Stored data

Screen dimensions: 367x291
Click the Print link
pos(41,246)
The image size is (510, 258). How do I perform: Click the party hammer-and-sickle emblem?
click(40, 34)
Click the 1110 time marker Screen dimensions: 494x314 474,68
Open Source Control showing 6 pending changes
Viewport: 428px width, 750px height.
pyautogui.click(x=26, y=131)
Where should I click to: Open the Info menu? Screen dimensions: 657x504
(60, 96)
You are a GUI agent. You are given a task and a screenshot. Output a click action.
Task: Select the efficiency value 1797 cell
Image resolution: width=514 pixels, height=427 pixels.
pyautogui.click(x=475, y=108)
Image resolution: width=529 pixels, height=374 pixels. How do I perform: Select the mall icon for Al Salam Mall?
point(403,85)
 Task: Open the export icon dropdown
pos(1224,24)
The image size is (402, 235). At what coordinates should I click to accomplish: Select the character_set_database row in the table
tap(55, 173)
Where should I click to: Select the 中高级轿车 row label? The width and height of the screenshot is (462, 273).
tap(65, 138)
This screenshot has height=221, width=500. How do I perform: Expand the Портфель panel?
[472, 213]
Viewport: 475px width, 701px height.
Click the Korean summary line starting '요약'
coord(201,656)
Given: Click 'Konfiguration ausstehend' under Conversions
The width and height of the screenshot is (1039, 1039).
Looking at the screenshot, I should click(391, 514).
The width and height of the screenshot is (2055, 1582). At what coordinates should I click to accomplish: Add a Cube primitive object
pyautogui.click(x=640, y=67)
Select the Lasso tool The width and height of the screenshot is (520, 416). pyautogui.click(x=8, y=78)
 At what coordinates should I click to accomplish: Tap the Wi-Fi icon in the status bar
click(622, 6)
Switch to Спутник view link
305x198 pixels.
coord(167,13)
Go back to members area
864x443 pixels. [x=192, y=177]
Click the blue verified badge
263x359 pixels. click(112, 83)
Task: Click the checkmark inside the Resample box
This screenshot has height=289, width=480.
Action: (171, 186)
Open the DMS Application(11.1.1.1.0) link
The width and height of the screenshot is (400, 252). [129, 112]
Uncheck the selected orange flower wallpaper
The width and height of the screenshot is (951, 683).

Action item
From the line containing "Task: Click the" to the last line above, repeat every line exactly and nothing else.

Exercise output
Task: Click the checkmark inside the Resample box
This screenshot has height=289, width=480.
Action: (171, 186)
Open the DMS Application(11.1.1.1.0) link
The width and height of the screenshot is (400, 252). [129, 112]
Uncheck the selected orange flower wallpaper
The width and height of the screenshot is (951, 683).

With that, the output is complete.